• [What you should do]
Repeat the records. Each line must match exactly.

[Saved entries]
▼▼▼
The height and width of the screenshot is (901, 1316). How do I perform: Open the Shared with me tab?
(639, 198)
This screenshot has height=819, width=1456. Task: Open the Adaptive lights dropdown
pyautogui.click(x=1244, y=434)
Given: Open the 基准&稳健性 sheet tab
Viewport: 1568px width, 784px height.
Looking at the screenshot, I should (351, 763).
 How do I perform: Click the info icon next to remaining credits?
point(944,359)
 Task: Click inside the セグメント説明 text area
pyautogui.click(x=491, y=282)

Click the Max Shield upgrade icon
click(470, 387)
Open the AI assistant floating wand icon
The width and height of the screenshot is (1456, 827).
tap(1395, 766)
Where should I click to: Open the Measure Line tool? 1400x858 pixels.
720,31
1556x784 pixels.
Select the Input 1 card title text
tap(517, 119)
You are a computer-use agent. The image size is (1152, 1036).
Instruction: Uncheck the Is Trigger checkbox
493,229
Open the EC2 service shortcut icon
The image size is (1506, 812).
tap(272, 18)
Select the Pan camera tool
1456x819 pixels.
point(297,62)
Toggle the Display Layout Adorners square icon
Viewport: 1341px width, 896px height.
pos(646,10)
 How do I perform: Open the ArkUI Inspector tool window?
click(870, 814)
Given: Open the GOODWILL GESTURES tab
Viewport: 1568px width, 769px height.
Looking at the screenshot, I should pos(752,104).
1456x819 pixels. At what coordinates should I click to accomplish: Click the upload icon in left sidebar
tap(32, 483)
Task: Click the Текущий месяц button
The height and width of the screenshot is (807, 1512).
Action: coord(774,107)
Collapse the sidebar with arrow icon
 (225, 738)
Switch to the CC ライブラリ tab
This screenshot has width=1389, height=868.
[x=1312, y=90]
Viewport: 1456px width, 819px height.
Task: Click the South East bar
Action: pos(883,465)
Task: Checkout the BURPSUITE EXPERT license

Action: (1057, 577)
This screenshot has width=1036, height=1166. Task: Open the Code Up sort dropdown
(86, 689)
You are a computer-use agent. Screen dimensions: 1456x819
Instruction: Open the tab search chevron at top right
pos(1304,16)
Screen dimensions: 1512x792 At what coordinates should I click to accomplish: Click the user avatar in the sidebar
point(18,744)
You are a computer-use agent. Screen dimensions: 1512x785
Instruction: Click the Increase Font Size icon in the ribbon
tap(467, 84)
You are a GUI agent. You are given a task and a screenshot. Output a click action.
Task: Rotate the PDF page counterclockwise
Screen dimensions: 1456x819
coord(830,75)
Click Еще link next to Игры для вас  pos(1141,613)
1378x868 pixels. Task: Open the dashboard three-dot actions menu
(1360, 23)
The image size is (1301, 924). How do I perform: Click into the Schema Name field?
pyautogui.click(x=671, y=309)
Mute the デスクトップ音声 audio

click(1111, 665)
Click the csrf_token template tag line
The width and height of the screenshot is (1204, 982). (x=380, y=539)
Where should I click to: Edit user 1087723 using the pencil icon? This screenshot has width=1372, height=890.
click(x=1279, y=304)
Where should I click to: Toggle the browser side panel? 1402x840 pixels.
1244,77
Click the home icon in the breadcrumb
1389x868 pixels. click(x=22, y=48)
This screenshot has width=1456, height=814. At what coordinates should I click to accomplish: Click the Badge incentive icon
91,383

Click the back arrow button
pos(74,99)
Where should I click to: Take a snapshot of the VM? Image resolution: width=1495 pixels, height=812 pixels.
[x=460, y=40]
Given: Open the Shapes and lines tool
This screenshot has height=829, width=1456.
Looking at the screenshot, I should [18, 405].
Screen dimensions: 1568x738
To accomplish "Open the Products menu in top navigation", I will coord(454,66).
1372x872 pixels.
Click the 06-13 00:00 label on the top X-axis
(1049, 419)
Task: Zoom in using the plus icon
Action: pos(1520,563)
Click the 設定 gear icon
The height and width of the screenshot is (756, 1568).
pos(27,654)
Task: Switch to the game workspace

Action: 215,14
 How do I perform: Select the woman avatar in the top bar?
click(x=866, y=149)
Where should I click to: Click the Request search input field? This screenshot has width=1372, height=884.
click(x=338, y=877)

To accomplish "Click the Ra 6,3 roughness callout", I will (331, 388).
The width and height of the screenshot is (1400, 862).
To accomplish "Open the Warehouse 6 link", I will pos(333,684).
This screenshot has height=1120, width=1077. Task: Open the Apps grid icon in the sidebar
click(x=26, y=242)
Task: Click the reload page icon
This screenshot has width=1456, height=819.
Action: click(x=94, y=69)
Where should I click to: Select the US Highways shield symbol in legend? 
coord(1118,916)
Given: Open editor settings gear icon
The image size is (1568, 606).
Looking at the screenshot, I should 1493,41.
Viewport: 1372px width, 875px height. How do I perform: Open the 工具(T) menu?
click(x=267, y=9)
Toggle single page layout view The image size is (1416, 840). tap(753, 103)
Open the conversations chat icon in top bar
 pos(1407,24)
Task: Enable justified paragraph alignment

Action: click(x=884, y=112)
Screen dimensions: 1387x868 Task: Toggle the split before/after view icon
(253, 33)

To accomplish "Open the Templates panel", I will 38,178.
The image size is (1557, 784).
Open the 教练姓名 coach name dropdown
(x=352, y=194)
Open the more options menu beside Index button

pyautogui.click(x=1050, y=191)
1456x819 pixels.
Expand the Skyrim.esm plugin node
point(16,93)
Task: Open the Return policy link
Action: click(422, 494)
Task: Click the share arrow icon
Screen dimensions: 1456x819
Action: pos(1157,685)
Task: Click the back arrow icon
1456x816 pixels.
▲▲▲
• [Exercise answer]
The height and width of the screenshot is (901, 1316). How do I perform: Open the Shared with me tab?
(639, 198)
This screenshot has height=819, width=1456. Task: Open the Adaptive lights dropdown
pyautogui.click(x=1244, y=434)
Given: Open the 基准&稳健性 sheet tab
Viewport: 1568px width, 784px height.
Looking at the screenshot, I should (351, 763).
 How do I perform: Click the info icon next to remaining credits?
point(944,359)
 Task: Click inside the セグメント説明 text area
pyautogui.click(x=491, y=282)

Click the Max Shield upgrade icon
click(470, 387)
Open the AI assistant floating wand icon
The width and height of the screenshot is (1456, 827).
tap(1395, 766)
Where should I click to: Open the Measure Line tool? 1400x858 pixels.
720,31
1556x784 pixels.
Select the Input 1 card title text
tap(517, 119)
You are a computer-use agent. The image size is (1152, 1036).
Instruction: Uncheck the Is Trigger checkbox
493,229
Open the EC2 service shortcut icon
The image size is (1506, 812).
tap(272, 18)
Select the Pan camera tool
1456x819 pixels.
point(297,62)
Toggle the Display Layout Adorners square icon
Viewport: 1341px width, 896px height.
pos(646,10)
 How do I perform: Open the ArkUI Inspector tool window?
click(870, 814)
Given: Open the GOODWILL GESTURES tab
Viewport: 1568px width, 769px height.
Looking at the screenshot, I should pos(752,104).
1456x819 pixels. At what coordinates should I click to accomplish: Click the upload icon in left sidebar
tap(32, 483)
Task: Click the Текущий месяц button
The height and width of the screenshot is (807, 1512).
Action: coord(774,107)
Collapse the sidebar with arrow icon
 (225, 738)
Switch to the CC ライブラリ tab
This screenshot has width=1389, height=868.
[x=1312, y=90]
Viewport: 1456px width, 819px height.
Task: Click the South East bar
Action: pos(883,465)
Task: Checkout the BURPSUITE EXPERT license

Action: (1057, 577)
This screenshot has width=1036, height=1166. Task: Open the Code Up sort dropdown
(86, 689)
You are a computer-use agent. Screen dimensions: 1456x819
Instruction: Open the tab search chevron at top right
pos(1304,16)
Screen dimensions: 1512x792 At what coordinates should I click to accomplish: Click the user avatar in the sidebar
point(18,744)
You are a computer-use agent. Screen dimensions: 1512x785
Instruction: Click the Increase Font Size icon in the ribbon
tap(467, 84)
You are a GUI agent. You are given a task and a screenshot. Output a click action.
Task: Rotate the PDF page counterclockwise
Screen dimensions: 1456x819
coord(830,75)
Click Еще link next to Игры для вас  pos(1141,613)
1378x868 pixels. Task: Open the dashboard three-dot actions menu
(1360, 23)
The image size is (1301, 924). How do I perform: Click into the Schema Name field?
pyautogui.click(x=671, y=309)
Mute the デスクトップ音声 audio

click(1111, 665)
Click the csrf_token template tag line
The width and height of the screenshot is (1204, 982). (x=380, y=539)
Where should I click to: Edit user 1087723 using the pencil icon? This screenshot has width=1372, height=890.
click(x=1279, y=304)
Where should I click to: Toggle the browser side panel? 1402x840 pixels.
1244,77
Click the home icon in the breadcrumb
1389x868 pixels. click(x=22, y=48)
This screenshot has width=1456, height=814. At what coordinates should I click to accomplish: Click the Badge incentive icon
91,383

Click the back arrow button
pos(74,99)
Where should I click to: Take a snapshot of the VM? Image resolution: width=1495 pixels, height=812 pixels.
[x=460, y=40]
Given: Open the Shapes and lines tool
This screenshot has height=829, width=1456.
Looking at the screenshot, I should [18, 405].
Screen dimensions: 1568x738
To accomplish "Open the Products menu in top navigation", I will coord(454,66).
1372x872 pixels.
Click the 06-13 00:00 label on the top X-axis
(1049, 419)
Task: Zoom in using the plus icon
Action: pos(1520,563)
Click the 設定 gear icon
The height and width of the screenshot is (756, 1568).
pos(27,654)
Task: Switch to the game workspace

Action: 215,14
 How do I perform: Select the woman avatar in the top bar?
click(x=866, y=149)
Where should I click to: Click the Request search input field? This screenshot has width=1372, height=884.
click(x=338, y=877)

To accomplish "Click the Ra 6,3 roughness callout", I will (331, 388).
The width and height of the screenshot is (1400, 862).
To accomplish "Open the Warehouse 6 link", I will pos(333,684).
This screenshot has height=1120, width=1077. Task: Open the Apps grid icon in the sidebar
click(x=26, y=242)
Task: Click the reload page icon
This screenshot has width=1456, height=819.
Action: click(x=94, y=69)
Where should I click to: Select the US Highways shield symbol in legend? 
coord(1118,916)
Given: Open editor settings gear icon
The image size is (1568, 606).
Looking at the screenshot, I should 1493,41.
Viewport: 1372px width, 875px height. How do I perform: Open the 工具(T) menu?
click(x=267, y=9)
Toggle single page layout view The image size is (1416, 840). tap(753, 103)
Open the conversations chat icon in top bar
 pos(1407,24)
Task: Enable justified paragraph alignment

Action: click(x=884, y=112)
Screen dimensions: 1387x868 Task: Toggle the split before/after view icon
(253, 33)

To accomplish "Open the Templates panel", I will 38,178.
The image size is (1557, 784).
Open the 教练姓名 coach name dropdown
(x=352, y=194)
Open the more options menu beside Index button

pyautogui.click(x=1050, y=191)
1456x819 pixels.
Expand the Skyrim.esm plugin node
point(16,93)
Task: Open the Return policy link
Action: click(422, 494)
Task: Click the share arrow icon
Screen dimensions: 1456x819
Action: pos(1157,685)
Task: Click the back arrow icon
1456x816 pixels.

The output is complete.